Pediatric bradycardia is a heart rate slower than the expected normal range for a child’s age. It becomes a medical emergency when the slow rate compromises the body’s ability to circulate blood effectively, leading to instability. The Pediatric Advanced Life Support (PALS) Bradycardia with a Pulse Algorithm provides a systematic framework for managing this situation. This protocol is designed for unstable patients who still possess a palpable pulse, distinguishing it from the cardiac arrest algorithm.
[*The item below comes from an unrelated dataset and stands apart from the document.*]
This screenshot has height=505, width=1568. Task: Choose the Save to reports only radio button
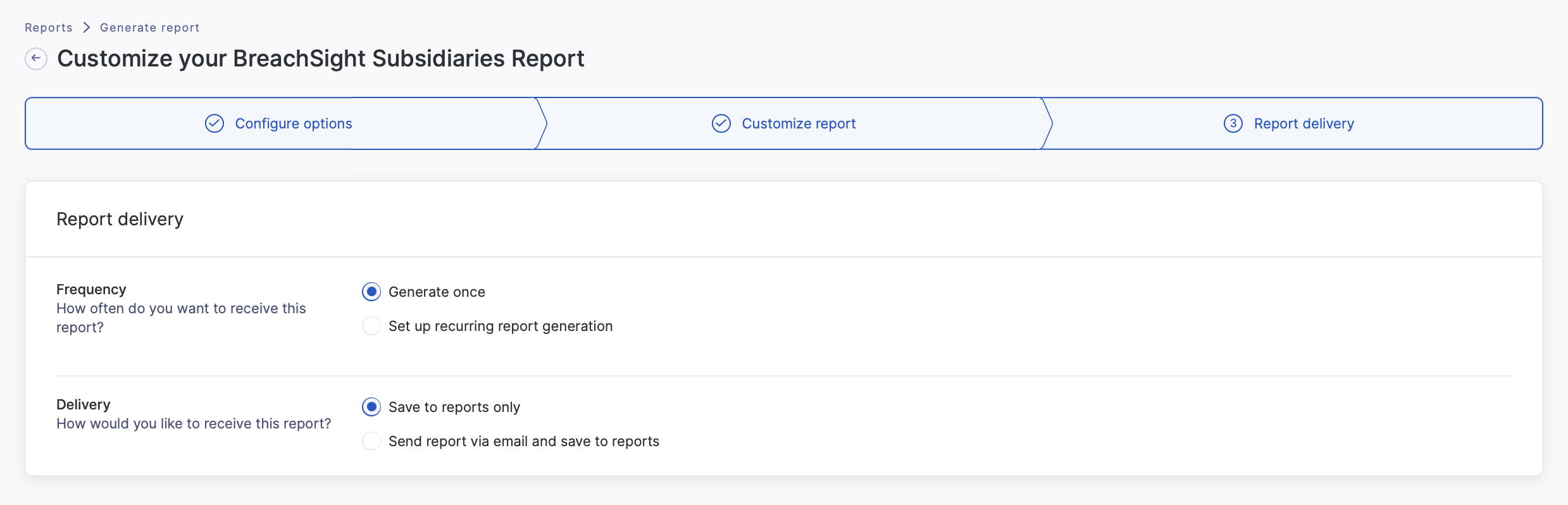click(371, 407)
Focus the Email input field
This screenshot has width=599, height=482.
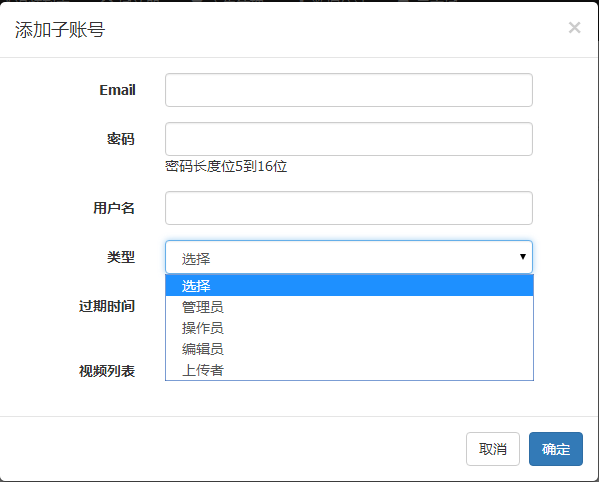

It focuses on identifying and treating the underlying cause, which is usually respiratory failure or shock rather than a primary cardiac issue.
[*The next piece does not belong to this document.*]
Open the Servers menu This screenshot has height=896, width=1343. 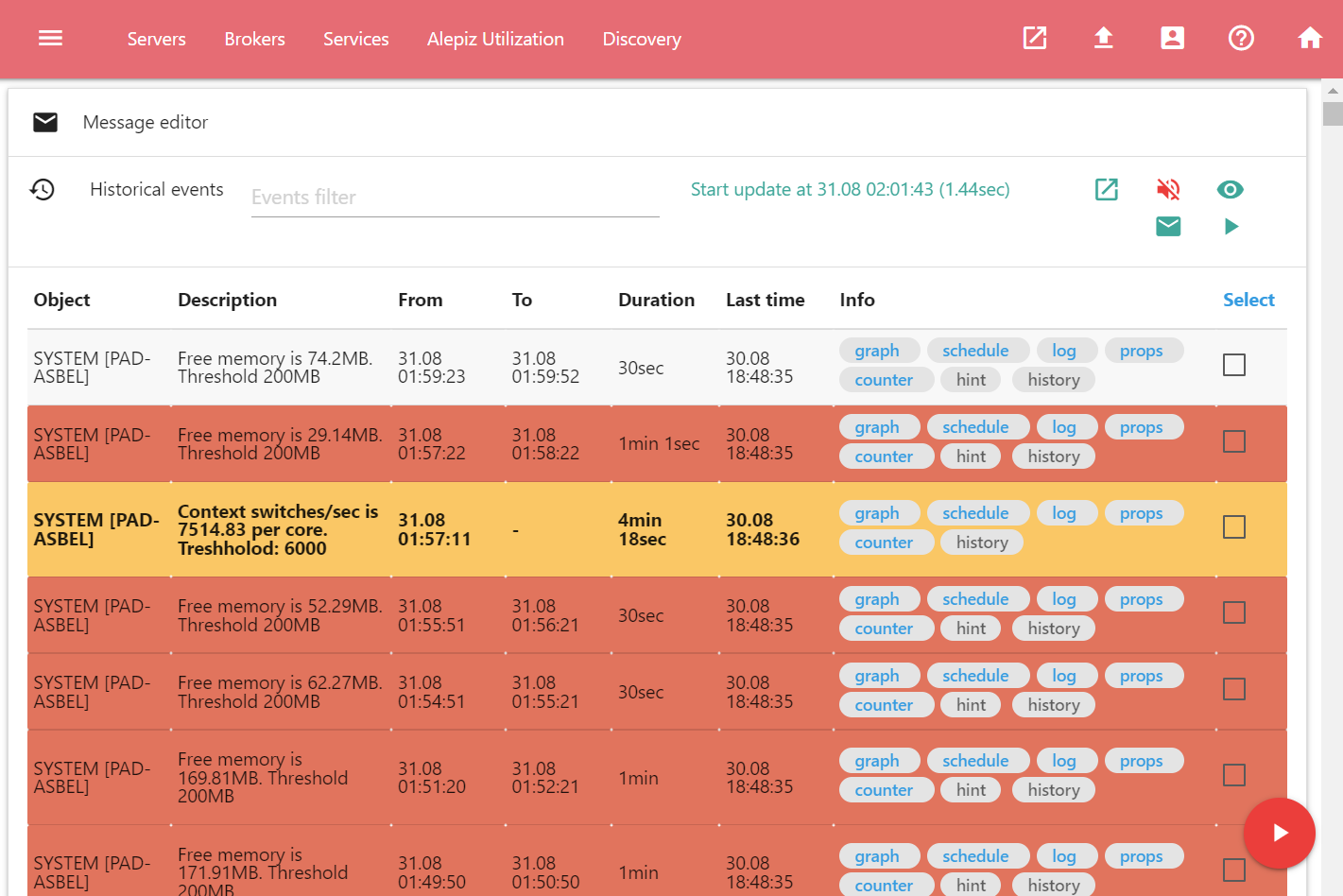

Criteria for Initiating the Algorithm
The decision to initiate the PALS bradycardia algorithm rests on two concurrent findings: an abnormally slow heart rate and signs of cardiopulmonary compromise. Bradycardia is defined by age-specific heart rate thresholds. For infants up to three years old, a rate below 100 beats per minute (bpm) is considered bradycardic. For children aged three to nine years, the threshold drops to below 60 bpm, and adolescents require intervention if their heart rate falls below 50 bpm.
A slow heart rate alone does not mandate the use of this algorithm; the patient must also display signs of instability, indicating poor cardiac output. These signs include hypotension (blood pressure too low to perfuse organs adequately) and acutely altered mental status (such as unresponsiveness or confusion). Signs of shock, such as weak pulses, cold or mottled skin, and prolonged capillary refill time, also signal circulatory failure. When bradycardia is accompanied by these signs of poor perfusion, the patient is considered symptomatic and unstable, requiring immediate intervention.
Essential Steps Before Advanced Intervention
Upon recognizing unstable bradycardia, the immediate priority is to address inadequate oxygenation, the most common underlying cause. Initial actions focus on the foundational supportive measures of airway, breathing, and circulation. Establishing a patent airway and ensuring effective breathing are the first steps, often requiring assisted ventilation with a bag-mask device if the child is not breathing adequately.
Supplemental oxygen should be administered to achieve a normal saturation level, as hypoxia is the most frequent trigger for secondary bradycardia. Continuous monitoring of the heart rhythm, blood pressure, and oxygen saturation must be established immediately to track the patient’s response. Securing intravenous (IV) or intraosseous (IO) access is a parallel task that allows for the rapid administration of fluids and medications later in the algorithm. These initial supportive measures often resolve the bradycardia, making advanced treatments unnecessary.
Advanced Interventions within the Protocol
If initial supportive measures fail to improve the heart rate and signs of instability persist, the algorithm moves to pharmacologic and electrical therapies. Epinephrine is the primary medication used in refractory unstable bradycardia to increase heart rate and improve contractility. The standard intravenous or intraosseous dose is 0.01 mg/kg of the 1:10,000 concentration, which can be repeated every three to five minutes as needed. This medication acts as a potent adrenergic agonist.
Atropine may be considered if the bradycardia is suspected to be caused by increased vagal tone or a primary atrioventricular (AV) block. The recommended dose is 0.02 mg/kg, administered intravenously or intraosseously. There is a minimum single dose of 0.1 mg and a maximum single dose of 0.5 mg, which can be repeated once. Atropine blocks the effects of the vagus nerve.
Transcutaneous pacing (TCP) is another option for advanced treatment, particularly when the bradycardia is due to a primary heart block unresponsive to Atropine. TCP involves delivering electrical impulses through the chest wall to stimulate a heart contraction. Pacing efficacy is lower in pediatric patients compared to adults and is generally not effective if the bradycardia is caused by hypoxia or metabolic derangement. TCP should be considered only after medication and correction of reversible causes have failed, or if the rhythm is a complete heart block.
Transitioning to Cardiac Arrest Management
The management of bradycardia with a pulse has a distinct endpoint when the patient’s condition deteriorates. The critical transition to the pulseless cardiac arrest algorithm occurs when the heart rate falls below 60 bpm and is accompanied by signs of poor perfusion, despite adequate oxygenation and ventilation. This profound and refractory bradycardia is considered a pre-arrest condition because it cannot maintain sufficient cardiac output.
If the patient loses their pulse entirely, the transition to the cardiac arrest protocol must be immediate. This signifies that the heart is no longer generating detectable blood flow. Chest compressions must begin immediately to artificially circulate blood, initiating the high-quality cardiopulmonary resuscitation phase of the pulseless arrest algorithm. The focus shifts from supporting a failing heart to replacing its function manually.